中间的边, 假设选手 i 与选手j (i != j)小Ho还没看到他们打过(就是(i, j) 而且(j, i)没出现过), 那么就建两条边, 一条 i 到j + n, 容量为1, 费用为B[i][j], 另一条 j 到 i + n, 容量为1, 费用为B[j][i]; 假设小Ho已经看他们打过了, 那么就不用建边, 并根据胜负关系把B[i][j或者B[j][i]加到最后的Ans里.

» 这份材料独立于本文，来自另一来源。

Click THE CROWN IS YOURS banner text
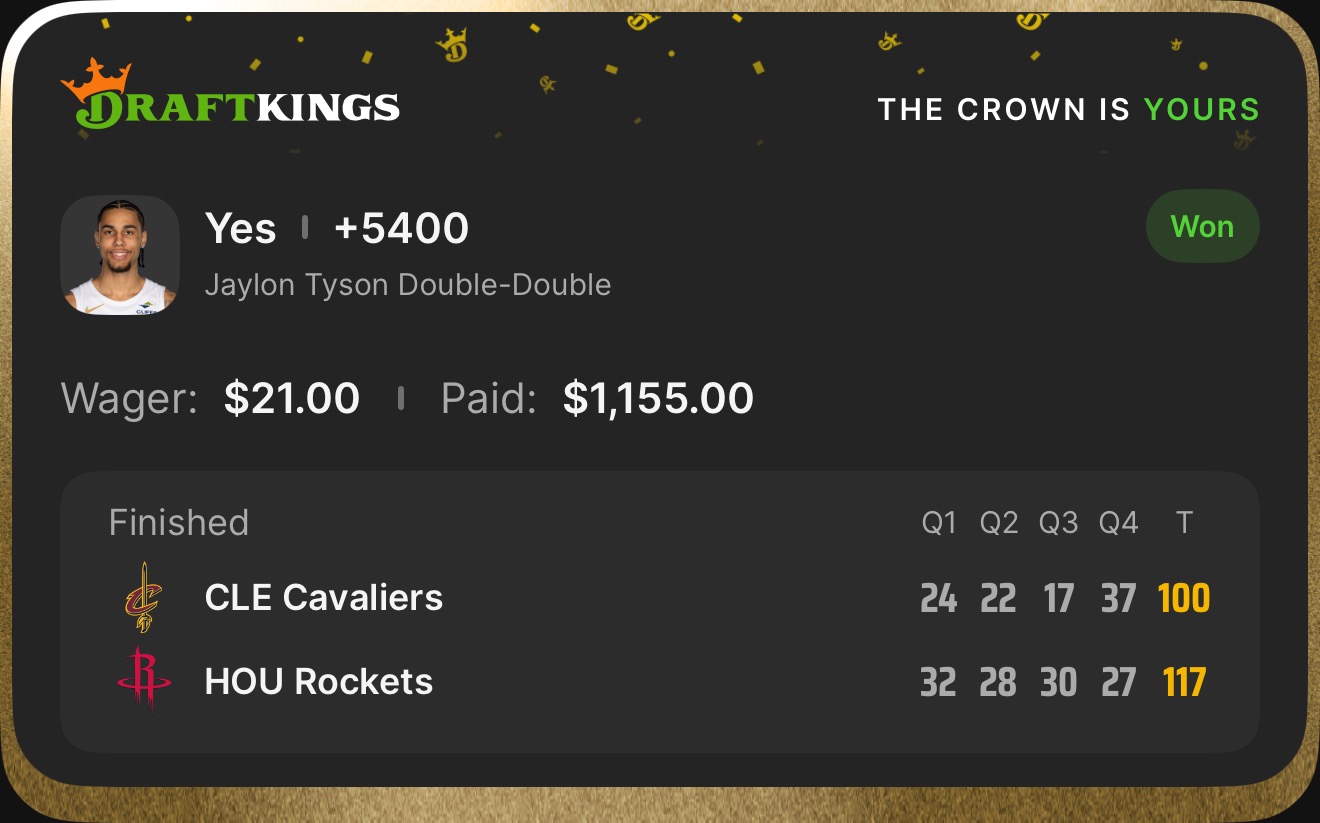The image size is (1320, 823). [x=1068, y=109]
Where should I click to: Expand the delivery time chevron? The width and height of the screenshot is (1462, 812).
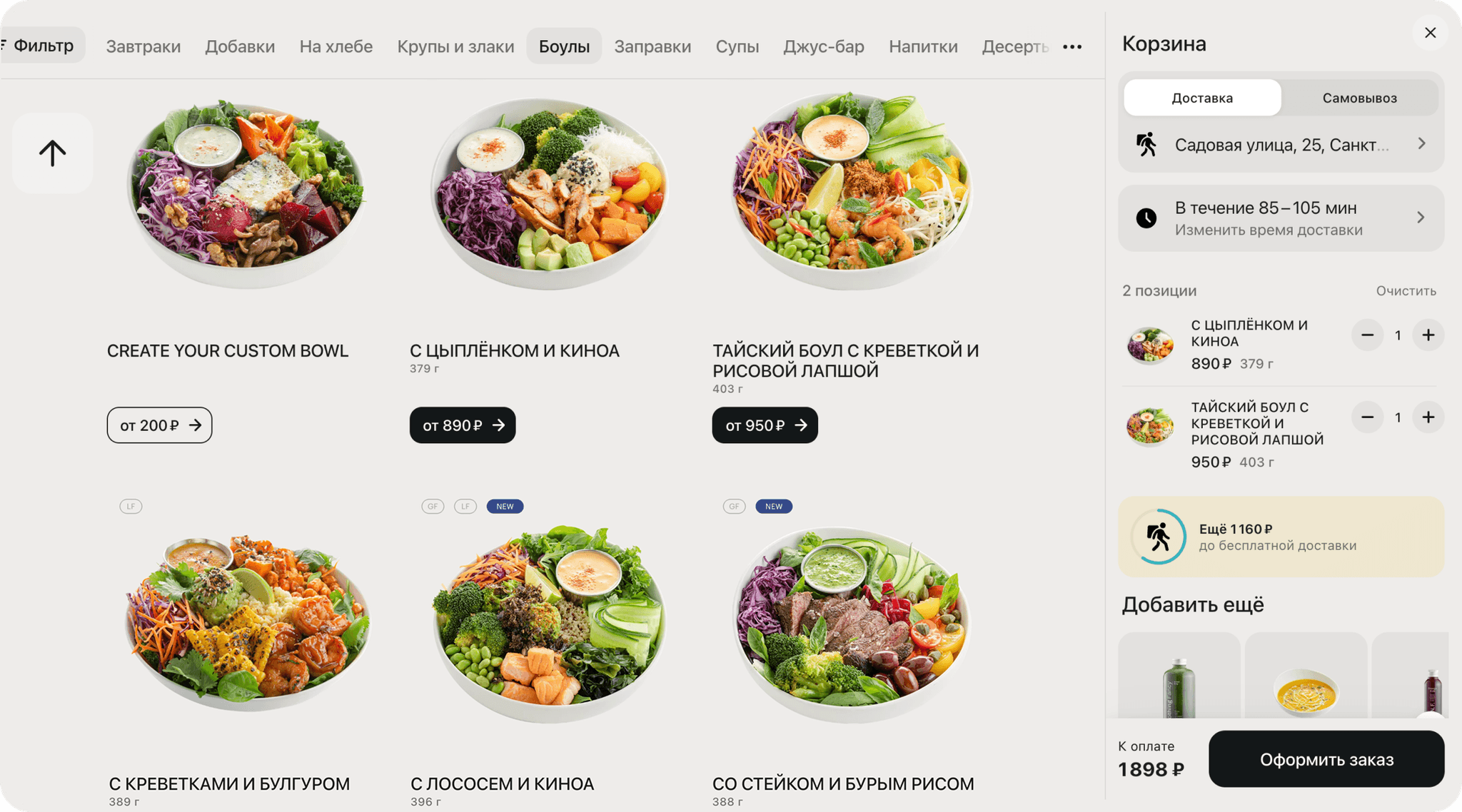pyautogui.click(x=1421, y=218)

然后对图跑一遍最大费用最大流, 加上之前的Ans就是最后的答案.
然而一直WA. 请问这种方法错在哪里?
代码如下:
#include <bits/stdc++.h>
using namespace std;
const int INF = 0x7f7f7f7f;
const int N = 105;
const int M = N * N * 10;
struct Edge {
int u, v, cap, c, nxt;
Edge() {}
Edge(const int& _u, const int& _v, const int& _cap, const int& _c, const int& _nxt) : u(_u), v(_v), cap(_cap), c(_c), nxt(_nxt) {}
} es[M];
int head[N + N], tot;
int n, k;
bool vis[N][N];
int sc[N], battle[N], B[N][N];
int dp[N + N], from[N + N];
void addEdge(const int& u, const int& v, const int& cap, const int& c) {
es[tot] = Edge(u, v, cap, c, head[u]);
head[u] = tot++;
}
void addDoubleEdge(const int& u, const int& v, const int& cap, const int& c) {
addEdge(u, v, cap, c);
addEdge(v, u, 0, -c);
}
int spfa(const int &s, const int &t) {
deque <int> de;
for (int i = s; i <= t; ++i)
dp[i] = -INF;
dp[s] = 0;
de.push_back(s);
while (!de.empty()) {
int u = de.front();
de.pop_front();
for (int i = head[u]; i != -1; i = es[i].nxt) {
if (es[i].cap == 0)
continue;
int v = es[i].v;
if (dp[u] + es[i].c > dp[v]) {
dp[v] = dp[u] + es[i].c;
from[v] = i;
de.push_back(v);
}
}
}
if (dp[t] == -INF)
return -INF;
int temp = t, ret = 0;
while (temp != s) {
int id = from[temp];
es[id].cap -= 1;
es[id ^ 1].cap += 1;
ret += es[id].c;
temp = es[id].u;
}
return ret;
}
int mfmc(const int& s, const int &t) {
int ret = 0;
while (true) {
int temp = spfa(s, t);
if (temp == -INF)
break;
ret += temp;
}
return ret;
}
int main()
{
scanf("%d", &n);
for (int i = 1; i <= n; ++i)
scanf("%d", &sc[i]);
scanf("%d", &k);
for (int i = 0; i < k; ++i) {
int a, b;
scanf("%d %d", &a, &b);
++battle[a]; ++battle[b];
--sc[a];
vis[a][b] = true;
}
for (int i = 1; i <= n; ++i)
for (int j = 1; j <= n; ++j)
scanf("%d", &B[i][j]);
int s = 0, t = n + n + 1;
memset(head, -1, sizeof(head));
tot = 0;
for (int i = 1; i <= n; ++i) {
if (sc[i] != 0)
addDoubleEdge(s, i, sc[i], 0);
if (n - 1 - battle[i] - sc[i] != 0)
addDoubleEdge(i + n, t, n - 1 - battle[i] - sc[i], 0);
}
int ans = 0;
for (int i = 1; i <= n; ++i) {
for (int j = i + 1; j <= n; ++j) {
if (vis[i][j] || vis[j][i])
ans += vis[i][j] ? B[i][j] : B[j][i];
else {
addDoubleEdge(i, j + n, 1, B[i][j]);
addDoubleEdge(j, i + n, 1, B[j][i]);
}
}
}
printf("%d\n", mfmc(s, t) + ans);
return 0;
}